Ces faits une fois connus, on voit que par rapport aux conducteurs en général, ou lorsqu’on veut simplement transmettre l’électricité d’un corps à un autre, il faut employer les substances les plus électrisables par communication qu’il est possible, comme l’eau, les métaux, &c. L’eau même a cet avantage, que toutes sortes de substances, comme pierres, bois, &c. qui en sont bien imbues, peuvent devenir par-là de fort bons conducteurs, quelque peu électrisables par communication qu’elles soient d’ailleurs ; parce qu’alors elles ne forment plus, pour ainsi dire, que des especes de supports contenant des filets d’eau qui transmettent le fluide électrique : il faut aussi que les conducteurs soient cylindriques, cette forme étant de toutes celles qu’on peut leur donner celle qui a le moins de parties angulaires ; qu’ils n’ayent en aucun endroit de ces parties aigues, quelque petites qu’elles soient, par où le fluide électrique puisse se dissiper ; & ainsi qu’ils soient fort lisses, ce fluide s’échappant souvent par les plus petites éminences ou rugosités ; enfin pour mieux empêcher l’électricité de se dissiper, & la rendre en même tems plus forte, il est à propos de recouvrir les conducteurs de tuyaux de verre ou de rubans de soie bien roulés les uns par-dessus les autres, sur-tout lorsque ces conducteurs passent dans des endroits où ils ne sont pas assez éloignés des corps qui peuvent leur dérober l’électricité.

::::

Travail attendu – Selon le document sur les conducteurs électriques, quelle forme faut-il donner aux conducteurs, et pour quelle raison ?

Enregistrements pour repérer les éléments décrits:

::::

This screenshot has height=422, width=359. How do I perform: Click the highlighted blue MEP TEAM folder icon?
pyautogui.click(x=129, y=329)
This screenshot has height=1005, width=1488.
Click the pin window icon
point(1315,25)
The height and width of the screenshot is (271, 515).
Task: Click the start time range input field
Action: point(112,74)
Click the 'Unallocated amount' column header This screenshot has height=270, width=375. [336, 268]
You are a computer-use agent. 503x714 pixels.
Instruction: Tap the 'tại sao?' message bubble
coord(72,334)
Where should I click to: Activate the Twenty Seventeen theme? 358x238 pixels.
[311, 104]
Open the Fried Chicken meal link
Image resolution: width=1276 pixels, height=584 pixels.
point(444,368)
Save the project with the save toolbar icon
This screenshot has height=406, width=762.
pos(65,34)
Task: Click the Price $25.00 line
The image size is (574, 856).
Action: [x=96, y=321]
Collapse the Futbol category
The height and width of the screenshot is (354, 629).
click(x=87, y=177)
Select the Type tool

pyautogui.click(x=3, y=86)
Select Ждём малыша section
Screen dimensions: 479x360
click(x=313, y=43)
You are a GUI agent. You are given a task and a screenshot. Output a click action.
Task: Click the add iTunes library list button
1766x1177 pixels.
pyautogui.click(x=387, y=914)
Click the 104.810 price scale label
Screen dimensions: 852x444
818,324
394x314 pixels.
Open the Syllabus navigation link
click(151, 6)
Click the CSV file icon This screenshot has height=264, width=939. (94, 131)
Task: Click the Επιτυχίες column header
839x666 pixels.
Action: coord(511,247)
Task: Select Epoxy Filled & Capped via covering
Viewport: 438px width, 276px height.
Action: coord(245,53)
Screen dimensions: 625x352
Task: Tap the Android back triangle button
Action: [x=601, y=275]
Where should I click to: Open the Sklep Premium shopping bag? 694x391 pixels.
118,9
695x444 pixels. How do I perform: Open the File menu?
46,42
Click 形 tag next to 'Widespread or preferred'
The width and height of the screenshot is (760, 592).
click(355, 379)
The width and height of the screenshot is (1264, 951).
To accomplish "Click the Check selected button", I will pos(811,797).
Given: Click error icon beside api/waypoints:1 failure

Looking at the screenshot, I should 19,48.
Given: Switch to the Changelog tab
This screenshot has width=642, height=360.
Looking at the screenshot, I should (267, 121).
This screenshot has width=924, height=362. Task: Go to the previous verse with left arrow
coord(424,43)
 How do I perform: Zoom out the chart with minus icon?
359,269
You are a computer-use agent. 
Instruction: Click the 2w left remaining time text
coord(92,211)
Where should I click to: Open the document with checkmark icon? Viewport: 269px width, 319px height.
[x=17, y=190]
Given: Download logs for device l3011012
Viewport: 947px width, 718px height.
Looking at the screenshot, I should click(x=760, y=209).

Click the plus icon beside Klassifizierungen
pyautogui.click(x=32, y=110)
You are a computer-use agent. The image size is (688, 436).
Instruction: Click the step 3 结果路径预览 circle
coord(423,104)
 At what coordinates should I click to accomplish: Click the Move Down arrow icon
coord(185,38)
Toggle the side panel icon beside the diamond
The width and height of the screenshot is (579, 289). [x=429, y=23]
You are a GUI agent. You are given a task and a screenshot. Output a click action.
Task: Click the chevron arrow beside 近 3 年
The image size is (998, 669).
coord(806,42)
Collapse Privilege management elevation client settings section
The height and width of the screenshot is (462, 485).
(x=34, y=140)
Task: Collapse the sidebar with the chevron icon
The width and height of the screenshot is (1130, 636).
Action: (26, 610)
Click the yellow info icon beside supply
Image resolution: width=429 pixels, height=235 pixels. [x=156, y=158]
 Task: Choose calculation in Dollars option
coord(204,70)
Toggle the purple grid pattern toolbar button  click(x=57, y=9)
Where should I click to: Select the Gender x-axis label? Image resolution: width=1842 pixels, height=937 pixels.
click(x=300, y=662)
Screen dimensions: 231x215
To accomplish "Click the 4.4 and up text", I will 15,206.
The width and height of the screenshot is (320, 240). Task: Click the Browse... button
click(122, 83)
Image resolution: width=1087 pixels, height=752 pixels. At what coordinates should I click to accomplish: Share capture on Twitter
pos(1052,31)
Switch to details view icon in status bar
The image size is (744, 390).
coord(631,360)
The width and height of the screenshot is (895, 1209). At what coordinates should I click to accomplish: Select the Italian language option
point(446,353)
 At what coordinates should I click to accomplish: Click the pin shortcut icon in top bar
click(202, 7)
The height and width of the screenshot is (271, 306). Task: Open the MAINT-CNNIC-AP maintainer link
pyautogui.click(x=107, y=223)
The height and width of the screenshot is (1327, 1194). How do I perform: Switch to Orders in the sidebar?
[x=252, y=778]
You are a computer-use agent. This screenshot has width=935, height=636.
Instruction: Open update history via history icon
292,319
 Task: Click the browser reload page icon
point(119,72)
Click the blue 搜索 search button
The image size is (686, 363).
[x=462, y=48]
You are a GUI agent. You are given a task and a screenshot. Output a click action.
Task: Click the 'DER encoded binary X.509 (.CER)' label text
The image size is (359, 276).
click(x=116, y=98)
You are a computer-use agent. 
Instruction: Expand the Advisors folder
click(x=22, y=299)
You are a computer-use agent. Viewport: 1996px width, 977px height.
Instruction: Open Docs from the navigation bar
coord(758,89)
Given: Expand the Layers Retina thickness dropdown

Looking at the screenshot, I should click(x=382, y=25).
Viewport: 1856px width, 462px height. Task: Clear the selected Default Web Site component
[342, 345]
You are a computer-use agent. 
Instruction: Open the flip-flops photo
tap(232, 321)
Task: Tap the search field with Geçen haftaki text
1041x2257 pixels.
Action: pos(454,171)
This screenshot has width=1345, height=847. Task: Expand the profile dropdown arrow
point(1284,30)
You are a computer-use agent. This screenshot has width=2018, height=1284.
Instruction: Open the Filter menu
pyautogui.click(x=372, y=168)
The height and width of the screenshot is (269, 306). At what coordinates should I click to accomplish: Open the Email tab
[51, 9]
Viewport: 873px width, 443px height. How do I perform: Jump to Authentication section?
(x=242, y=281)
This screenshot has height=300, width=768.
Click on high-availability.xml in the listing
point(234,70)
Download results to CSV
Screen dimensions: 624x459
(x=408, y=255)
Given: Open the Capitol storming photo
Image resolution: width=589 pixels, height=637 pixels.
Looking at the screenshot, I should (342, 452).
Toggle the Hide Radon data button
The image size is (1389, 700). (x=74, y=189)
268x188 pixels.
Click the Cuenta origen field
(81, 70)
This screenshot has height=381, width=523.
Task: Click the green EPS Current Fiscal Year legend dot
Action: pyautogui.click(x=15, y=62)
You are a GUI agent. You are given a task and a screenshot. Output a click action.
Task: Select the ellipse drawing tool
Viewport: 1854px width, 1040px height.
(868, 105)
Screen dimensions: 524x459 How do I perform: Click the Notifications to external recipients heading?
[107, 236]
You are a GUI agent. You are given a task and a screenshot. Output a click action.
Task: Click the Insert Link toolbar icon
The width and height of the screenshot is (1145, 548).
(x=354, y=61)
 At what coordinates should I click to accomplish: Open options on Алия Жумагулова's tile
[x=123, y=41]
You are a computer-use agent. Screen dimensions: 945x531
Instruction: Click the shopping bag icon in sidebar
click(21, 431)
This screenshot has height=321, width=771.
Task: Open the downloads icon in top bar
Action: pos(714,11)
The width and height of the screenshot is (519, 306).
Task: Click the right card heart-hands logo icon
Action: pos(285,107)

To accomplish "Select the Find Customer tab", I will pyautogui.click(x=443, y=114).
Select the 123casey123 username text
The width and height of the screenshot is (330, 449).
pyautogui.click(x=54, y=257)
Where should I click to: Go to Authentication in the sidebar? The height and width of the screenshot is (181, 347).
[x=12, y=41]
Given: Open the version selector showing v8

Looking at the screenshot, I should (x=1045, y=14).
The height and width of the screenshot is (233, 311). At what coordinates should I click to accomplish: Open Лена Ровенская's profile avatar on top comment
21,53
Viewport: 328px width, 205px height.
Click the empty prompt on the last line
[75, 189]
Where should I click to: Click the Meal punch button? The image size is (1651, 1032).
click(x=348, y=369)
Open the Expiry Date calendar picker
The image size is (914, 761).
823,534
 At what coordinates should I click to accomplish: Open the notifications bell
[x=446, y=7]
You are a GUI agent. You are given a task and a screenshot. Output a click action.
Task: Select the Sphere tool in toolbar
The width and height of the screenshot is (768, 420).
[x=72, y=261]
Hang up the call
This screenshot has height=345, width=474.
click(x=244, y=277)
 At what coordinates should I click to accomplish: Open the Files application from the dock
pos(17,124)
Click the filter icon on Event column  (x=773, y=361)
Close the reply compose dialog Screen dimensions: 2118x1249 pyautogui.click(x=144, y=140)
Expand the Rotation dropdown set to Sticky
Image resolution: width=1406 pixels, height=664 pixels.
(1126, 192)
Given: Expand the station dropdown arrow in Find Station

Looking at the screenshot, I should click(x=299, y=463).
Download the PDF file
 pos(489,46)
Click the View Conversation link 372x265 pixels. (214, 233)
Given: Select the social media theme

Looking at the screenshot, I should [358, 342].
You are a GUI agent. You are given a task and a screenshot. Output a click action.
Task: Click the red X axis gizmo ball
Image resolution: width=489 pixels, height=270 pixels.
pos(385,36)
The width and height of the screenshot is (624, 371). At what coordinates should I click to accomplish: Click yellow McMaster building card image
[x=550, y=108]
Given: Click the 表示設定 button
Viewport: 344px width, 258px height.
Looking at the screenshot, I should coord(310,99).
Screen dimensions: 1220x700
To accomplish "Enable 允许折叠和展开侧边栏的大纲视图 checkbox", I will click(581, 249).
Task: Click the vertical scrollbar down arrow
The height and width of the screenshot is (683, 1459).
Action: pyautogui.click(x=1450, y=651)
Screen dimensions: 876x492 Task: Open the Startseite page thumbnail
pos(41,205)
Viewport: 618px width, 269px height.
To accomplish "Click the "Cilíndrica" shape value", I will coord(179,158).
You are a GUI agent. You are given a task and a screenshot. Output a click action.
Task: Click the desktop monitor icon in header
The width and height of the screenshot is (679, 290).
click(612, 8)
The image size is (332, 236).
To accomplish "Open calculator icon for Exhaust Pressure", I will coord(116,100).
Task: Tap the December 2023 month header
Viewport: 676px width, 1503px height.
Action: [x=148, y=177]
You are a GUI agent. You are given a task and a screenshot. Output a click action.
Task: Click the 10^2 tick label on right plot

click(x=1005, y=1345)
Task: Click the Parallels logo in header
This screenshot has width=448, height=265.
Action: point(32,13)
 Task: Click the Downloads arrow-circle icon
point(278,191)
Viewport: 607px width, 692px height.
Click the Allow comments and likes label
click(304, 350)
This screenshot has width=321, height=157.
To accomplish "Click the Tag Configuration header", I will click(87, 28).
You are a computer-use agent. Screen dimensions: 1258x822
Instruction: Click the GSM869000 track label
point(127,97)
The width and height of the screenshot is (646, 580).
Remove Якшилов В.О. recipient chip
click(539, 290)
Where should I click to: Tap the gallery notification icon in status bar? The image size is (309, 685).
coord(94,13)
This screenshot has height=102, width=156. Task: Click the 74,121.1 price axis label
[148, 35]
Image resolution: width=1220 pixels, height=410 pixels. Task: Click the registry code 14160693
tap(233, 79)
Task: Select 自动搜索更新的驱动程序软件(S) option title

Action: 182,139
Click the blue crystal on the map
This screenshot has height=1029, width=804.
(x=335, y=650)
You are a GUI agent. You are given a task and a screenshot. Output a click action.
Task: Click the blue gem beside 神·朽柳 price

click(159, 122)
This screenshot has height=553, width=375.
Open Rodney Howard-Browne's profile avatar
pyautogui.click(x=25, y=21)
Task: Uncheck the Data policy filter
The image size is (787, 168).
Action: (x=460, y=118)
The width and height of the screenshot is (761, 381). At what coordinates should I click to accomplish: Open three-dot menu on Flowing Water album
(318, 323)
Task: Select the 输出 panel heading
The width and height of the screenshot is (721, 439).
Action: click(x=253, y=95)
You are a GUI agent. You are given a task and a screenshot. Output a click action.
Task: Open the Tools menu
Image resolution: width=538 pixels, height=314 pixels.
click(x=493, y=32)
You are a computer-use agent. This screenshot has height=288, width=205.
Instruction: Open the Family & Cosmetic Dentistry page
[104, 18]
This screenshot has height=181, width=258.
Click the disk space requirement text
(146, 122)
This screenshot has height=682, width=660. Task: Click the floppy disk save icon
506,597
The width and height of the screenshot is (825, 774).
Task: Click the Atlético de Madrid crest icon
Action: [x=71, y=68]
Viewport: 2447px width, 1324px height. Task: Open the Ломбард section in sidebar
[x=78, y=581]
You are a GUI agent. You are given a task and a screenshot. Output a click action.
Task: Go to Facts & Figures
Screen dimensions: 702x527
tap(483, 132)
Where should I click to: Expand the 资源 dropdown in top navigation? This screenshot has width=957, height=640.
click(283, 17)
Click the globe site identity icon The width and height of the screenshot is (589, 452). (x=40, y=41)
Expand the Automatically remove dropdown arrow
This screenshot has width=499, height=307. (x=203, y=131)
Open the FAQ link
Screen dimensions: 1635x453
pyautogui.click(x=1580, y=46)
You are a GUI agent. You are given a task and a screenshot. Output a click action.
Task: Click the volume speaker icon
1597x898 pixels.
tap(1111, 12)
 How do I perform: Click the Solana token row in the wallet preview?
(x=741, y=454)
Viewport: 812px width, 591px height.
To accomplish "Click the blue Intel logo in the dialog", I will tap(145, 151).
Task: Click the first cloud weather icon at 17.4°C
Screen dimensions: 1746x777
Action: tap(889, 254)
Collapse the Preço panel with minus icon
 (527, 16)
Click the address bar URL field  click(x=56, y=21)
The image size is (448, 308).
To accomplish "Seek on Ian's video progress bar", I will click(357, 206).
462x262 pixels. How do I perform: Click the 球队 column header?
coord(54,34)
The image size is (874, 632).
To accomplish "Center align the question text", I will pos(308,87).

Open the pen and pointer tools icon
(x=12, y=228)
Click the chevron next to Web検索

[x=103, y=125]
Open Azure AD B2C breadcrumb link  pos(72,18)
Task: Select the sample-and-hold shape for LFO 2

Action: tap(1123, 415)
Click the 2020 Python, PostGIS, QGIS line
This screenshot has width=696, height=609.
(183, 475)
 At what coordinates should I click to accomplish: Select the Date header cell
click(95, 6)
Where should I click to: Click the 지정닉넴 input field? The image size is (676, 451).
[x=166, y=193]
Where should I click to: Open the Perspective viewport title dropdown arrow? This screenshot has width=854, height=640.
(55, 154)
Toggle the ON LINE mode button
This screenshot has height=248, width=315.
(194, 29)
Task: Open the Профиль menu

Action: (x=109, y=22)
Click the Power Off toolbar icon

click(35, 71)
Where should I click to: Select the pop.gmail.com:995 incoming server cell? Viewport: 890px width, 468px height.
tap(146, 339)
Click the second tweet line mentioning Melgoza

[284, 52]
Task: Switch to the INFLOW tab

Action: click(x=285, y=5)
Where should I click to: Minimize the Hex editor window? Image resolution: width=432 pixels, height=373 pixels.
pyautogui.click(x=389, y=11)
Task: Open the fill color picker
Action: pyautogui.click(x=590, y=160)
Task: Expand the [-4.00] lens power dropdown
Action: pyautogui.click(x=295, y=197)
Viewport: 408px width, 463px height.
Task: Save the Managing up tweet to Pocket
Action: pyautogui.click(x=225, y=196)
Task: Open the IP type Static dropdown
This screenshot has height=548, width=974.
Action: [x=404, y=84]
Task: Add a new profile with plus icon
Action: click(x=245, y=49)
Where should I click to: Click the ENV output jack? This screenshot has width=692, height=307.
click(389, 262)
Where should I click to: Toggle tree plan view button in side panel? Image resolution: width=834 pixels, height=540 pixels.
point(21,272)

::::

Solution rédigée – Ils doivent être cylindriques, car de toutes les formes qu'on peut leur donner, c'est celle qui a le moins de parties angulaires.